Brian Shay: ‘This is us trying to solve the problem’

On Monday night, the city of Hoquiam solved two issues the city has faced.

Hoquiam City Council approved a bid to purchase a water leak correlator to “identify water leaks in the Hoquiam water system.” Shay explained what this will do.

“This is a device that will help us pinpoint a water leak, the water leaks throughout the system,” Shay said. “We can connect onto a piece of pipe and (with GPS) it will go out and find water leaks. … This winter, we had so many freezing pipes break. We had some we looked for, for several days. This will cut the time down dramatically.”

Shay said the system, which included one bid from Hydrevo LLC., for a total of $25,047 that includes tax and delivery, is “state of the art.” The money will come from the water utility budget.

The city council approved it unanimously.

“We had budgeted to actually pay to have a company come in and just look for leaks in the system to reduce our water losses throughout the year,” Shay said. “This was actually about the same amount of money. And now we can do it all on our own without having to contract out the service.”

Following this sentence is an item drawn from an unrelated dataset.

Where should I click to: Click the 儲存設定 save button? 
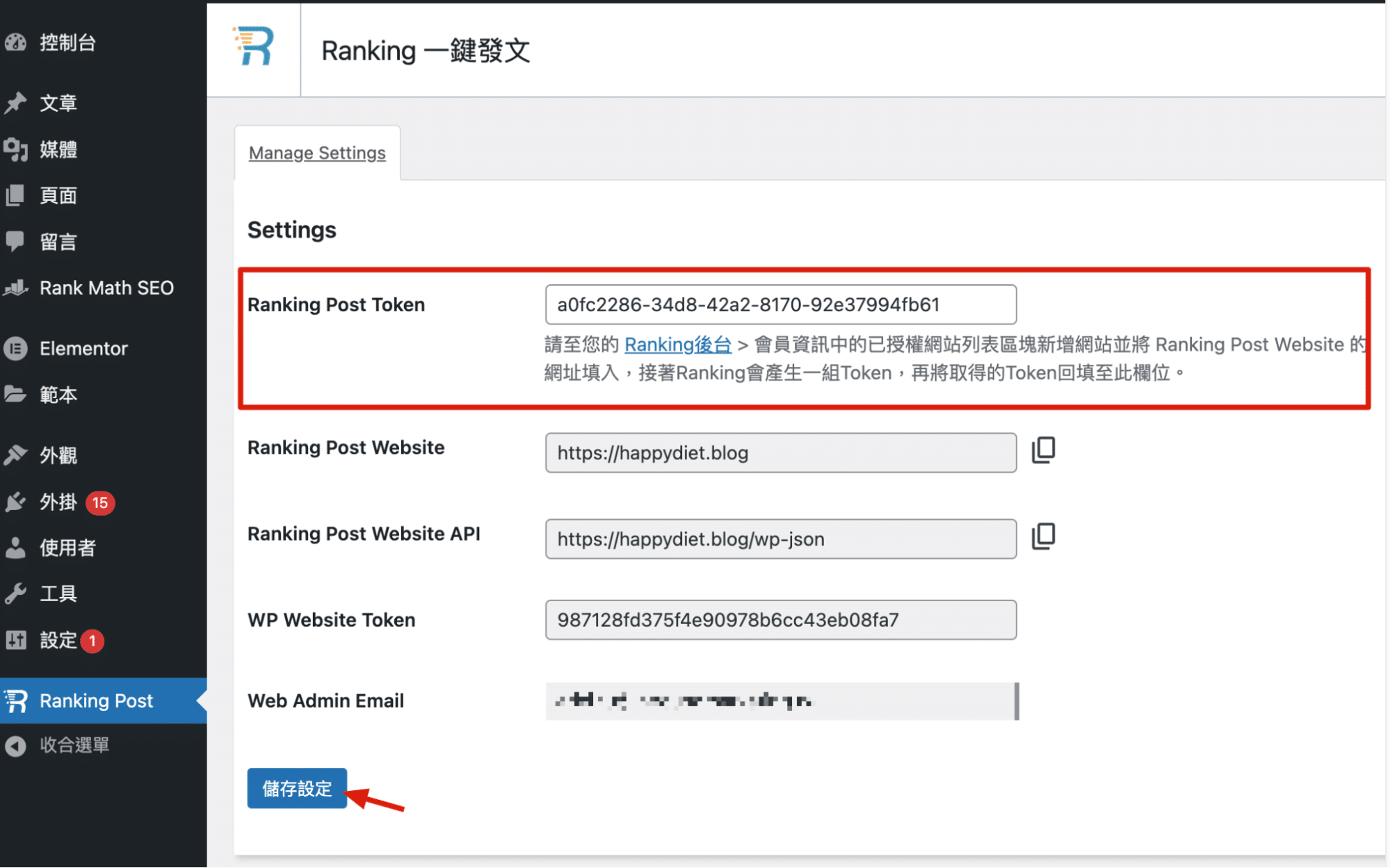click(x=297, y=788)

Dave Hinchen, city councilor, gave some insight into the value of this type of device.

“I’m a utility manager and have worked with water systems. I can tell you these things are a godsend,” Hinchen said. “We don’t own one of these but we’ve had somebody come in with these. (It’s) very difficult to find water leaks. These are worth their weight in gold.”

Shay said the city did a test when a leak was found.

“(It) worked like a charm,” Shay said.

While the correlator cannot prevent water main breaks, Shay said when the city has a water loss, it’ll help with that.

“Sometimes we’ll see we’re losing water from the reservoirs and we don’t even know there’s a leak … ,” Shay said. “We can instantly go out and start looking for a leak with this device.”

According to Shay, it can be used “over and over and over.”

Shay spoke about how the problem with leaks has worsened of late.

“Years ago when we did our water efficiency setting, we had losses under 6%,” Shay said. “The last couple years we’ve been over 20%, 30%.”

Another councilor asked about whether the city has a requirement to have less than a certain percentage of leaks.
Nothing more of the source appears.